Anatomy of an LNG terminal development financing: the Gulf LNG Energy project.
Tuesday, July 1 2008
The recently financed Gulf LNG Energy project in Pascagoula, Mississippi was presented with number of unique challenges during its development and financing, most of which in the end made it a better structured and stronger overall project. This article will explore the evolution of this important project and some of its unique structural and contractual attributes, and will provide some insight into the general financing structure and key challenges that were faced in bringing this project to financial closing.
The Project
The project consists of an onshore liquefied natural gas (LNG) import and regasification terminal facility located in Pascagoula. It is designed to receive LNG from large specialized tank vessels, temporarily store the LNG in two cryogenic storage tanks having a total storage capacity of 320,000 cubic meters, and then to vaporize the LNG and send out the resulting natural gas through a 36-inch diameter, five-mile send-out pipeline at a rate of up to 1.5 Bcf/d.

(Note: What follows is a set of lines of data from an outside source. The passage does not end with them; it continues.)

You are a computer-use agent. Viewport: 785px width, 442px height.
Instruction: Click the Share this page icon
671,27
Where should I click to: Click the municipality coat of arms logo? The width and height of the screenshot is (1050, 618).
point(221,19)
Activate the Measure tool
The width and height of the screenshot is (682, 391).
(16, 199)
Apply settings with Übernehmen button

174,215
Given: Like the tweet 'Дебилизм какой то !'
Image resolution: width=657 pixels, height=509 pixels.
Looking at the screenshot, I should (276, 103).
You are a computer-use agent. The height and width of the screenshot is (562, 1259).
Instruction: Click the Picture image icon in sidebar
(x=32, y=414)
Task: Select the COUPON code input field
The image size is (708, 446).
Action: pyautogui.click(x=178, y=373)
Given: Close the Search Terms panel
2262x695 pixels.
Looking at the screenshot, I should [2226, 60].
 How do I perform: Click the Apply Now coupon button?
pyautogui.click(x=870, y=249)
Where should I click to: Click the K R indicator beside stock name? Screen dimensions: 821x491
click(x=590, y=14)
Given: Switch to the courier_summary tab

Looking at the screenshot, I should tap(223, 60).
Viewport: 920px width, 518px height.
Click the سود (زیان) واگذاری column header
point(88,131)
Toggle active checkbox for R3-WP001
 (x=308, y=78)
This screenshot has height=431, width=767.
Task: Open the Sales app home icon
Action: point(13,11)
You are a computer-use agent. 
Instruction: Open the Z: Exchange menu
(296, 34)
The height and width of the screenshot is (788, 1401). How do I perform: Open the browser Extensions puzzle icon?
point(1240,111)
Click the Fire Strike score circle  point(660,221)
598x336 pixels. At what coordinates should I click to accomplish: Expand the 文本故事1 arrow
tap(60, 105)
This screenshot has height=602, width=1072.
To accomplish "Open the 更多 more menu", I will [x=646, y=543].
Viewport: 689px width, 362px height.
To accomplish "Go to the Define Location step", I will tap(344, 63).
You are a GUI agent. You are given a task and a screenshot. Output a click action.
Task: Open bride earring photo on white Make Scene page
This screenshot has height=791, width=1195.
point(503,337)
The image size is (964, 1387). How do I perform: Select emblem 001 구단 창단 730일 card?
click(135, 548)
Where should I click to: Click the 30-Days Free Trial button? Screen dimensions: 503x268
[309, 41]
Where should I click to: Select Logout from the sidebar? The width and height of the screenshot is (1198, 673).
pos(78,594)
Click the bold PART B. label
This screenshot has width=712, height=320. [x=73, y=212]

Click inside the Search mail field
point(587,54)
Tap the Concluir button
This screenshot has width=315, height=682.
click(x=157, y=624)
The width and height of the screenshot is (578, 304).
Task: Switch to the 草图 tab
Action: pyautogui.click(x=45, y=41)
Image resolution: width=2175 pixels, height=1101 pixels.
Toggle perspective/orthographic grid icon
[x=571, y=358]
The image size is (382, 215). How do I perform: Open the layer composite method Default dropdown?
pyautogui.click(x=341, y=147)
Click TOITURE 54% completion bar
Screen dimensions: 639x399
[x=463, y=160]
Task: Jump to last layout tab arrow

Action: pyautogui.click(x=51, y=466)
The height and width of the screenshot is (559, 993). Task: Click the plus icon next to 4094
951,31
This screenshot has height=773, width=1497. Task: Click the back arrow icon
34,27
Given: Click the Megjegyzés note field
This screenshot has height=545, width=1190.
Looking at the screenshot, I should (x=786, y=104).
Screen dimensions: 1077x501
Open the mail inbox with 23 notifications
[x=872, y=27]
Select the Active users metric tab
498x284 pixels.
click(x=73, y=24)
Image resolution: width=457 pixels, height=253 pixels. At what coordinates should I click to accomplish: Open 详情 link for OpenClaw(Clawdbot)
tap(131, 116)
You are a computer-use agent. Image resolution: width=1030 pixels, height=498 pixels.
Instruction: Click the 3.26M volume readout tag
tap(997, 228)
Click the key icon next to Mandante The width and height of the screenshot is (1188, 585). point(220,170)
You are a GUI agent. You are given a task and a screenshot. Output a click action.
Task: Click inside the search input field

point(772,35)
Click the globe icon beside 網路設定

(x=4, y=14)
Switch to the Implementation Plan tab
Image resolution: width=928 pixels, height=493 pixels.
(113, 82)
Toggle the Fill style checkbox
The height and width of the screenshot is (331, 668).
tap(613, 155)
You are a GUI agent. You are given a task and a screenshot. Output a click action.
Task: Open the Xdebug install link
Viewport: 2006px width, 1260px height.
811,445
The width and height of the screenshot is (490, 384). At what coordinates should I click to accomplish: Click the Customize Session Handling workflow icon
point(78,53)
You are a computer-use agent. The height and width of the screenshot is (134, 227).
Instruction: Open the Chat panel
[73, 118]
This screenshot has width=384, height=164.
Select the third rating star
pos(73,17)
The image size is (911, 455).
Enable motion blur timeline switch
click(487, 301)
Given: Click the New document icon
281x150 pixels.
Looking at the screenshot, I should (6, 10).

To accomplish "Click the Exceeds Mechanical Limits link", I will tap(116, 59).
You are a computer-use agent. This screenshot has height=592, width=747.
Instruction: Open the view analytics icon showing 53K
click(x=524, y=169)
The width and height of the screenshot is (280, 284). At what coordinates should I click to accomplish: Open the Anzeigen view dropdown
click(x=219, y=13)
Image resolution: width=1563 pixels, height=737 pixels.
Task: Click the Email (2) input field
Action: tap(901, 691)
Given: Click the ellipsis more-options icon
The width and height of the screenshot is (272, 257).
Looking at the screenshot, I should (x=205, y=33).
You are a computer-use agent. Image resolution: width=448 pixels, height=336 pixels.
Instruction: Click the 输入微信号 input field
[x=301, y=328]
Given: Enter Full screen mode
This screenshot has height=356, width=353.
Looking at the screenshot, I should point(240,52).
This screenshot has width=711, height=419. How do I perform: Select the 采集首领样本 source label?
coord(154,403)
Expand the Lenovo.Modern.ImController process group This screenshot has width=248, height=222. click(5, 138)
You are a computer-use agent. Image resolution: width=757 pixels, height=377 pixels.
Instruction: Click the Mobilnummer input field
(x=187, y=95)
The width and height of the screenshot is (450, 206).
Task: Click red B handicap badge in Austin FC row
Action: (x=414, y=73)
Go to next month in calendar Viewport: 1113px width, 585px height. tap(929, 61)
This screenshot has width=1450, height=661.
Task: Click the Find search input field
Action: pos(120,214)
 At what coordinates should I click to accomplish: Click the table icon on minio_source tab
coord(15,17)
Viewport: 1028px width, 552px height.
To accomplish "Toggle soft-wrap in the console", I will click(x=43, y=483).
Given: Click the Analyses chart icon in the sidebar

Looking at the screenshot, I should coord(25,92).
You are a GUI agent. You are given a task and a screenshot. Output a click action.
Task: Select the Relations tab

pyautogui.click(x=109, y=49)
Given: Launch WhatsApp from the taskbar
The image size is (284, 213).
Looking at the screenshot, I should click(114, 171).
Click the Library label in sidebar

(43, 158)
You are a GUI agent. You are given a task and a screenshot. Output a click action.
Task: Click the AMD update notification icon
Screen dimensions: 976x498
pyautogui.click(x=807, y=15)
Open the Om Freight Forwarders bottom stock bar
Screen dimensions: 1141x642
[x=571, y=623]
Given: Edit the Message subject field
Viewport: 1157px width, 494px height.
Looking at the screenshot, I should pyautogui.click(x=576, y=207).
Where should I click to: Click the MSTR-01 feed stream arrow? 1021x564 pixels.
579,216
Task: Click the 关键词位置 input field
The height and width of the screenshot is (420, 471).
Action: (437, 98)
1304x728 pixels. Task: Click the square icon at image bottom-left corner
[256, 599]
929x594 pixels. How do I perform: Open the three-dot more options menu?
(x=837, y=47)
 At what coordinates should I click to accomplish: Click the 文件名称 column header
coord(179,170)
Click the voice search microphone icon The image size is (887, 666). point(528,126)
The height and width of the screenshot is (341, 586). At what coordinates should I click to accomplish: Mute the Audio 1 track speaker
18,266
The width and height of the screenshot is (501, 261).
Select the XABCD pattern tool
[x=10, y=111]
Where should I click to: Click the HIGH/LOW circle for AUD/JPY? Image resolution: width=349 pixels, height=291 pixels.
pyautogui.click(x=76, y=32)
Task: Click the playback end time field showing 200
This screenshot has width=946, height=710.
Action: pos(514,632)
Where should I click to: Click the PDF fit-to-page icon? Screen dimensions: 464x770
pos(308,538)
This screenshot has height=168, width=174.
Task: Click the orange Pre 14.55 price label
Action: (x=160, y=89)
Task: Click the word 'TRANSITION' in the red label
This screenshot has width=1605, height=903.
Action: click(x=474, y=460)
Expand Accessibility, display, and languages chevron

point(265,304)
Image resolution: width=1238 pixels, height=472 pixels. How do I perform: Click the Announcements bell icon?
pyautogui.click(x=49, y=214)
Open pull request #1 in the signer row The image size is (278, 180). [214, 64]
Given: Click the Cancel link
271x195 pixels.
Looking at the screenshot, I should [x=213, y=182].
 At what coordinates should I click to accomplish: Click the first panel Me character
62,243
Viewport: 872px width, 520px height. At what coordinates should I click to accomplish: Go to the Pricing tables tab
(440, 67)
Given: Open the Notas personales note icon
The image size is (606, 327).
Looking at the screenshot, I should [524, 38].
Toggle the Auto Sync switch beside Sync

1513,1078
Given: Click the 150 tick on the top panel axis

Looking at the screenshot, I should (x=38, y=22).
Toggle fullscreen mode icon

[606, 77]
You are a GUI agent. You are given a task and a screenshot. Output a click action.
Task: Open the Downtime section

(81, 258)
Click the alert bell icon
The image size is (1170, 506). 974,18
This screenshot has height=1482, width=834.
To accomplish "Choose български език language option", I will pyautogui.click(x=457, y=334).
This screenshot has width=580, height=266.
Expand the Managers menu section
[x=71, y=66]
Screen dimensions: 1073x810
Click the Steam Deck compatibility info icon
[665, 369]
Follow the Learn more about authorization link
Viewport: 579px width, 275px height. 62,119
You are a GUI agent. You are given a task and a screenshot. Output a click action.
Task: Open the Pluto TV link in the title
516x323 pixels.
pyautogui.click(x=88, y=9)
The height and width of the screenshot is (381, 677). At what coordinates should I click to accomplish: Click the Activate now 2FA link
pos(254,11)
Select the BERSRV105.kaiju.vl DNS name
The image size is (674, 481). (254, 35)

The natural gas send-out pipeline is interconnected with a number of main gas transportation pipelines serving the U.S. Southeast and mid-Atlantic markets, with onward pipeline access to the U.S. Northeast markets as well.
The project development efforts were originated by Crest Investments, a Houston-based private investor and developer that was involved in the early stages of the successfully developed LNG import terminal project in Freeport, TX. A highly experienced Crest team undertook all of the early-stage site selection, acquisition and project design and permitting activities, together with the supervision and coordination of the substantial preliminary engineering and environmental work that was necessary to support such permitting activities.
Sonangol, the Angolan State oil company, later joined the project as a significant investor, and brought with it the desire to contract for more than half of the terminal's total throughput capacity as an outlet for the LNG production expected to come from the first LNG production train under development in Angola. With these new ownership arrangements successfully in place, the negotiation of the first of two baseload LNG terminal use agreements (TUAs) began.
During the course of these negotiations, which spanned nearly two years, Italian oil company Eni, which had decided to join Sonangol and several other oil majors in the upstream LNG production project in Angola, decided to separately contract for the remaining balance of the project facilities' baseload capacity in order to support its U.S. natural gas marketing activities. With the negotiation of two baseload customer-service agreements then under way, the project's commercial viability was fully validated.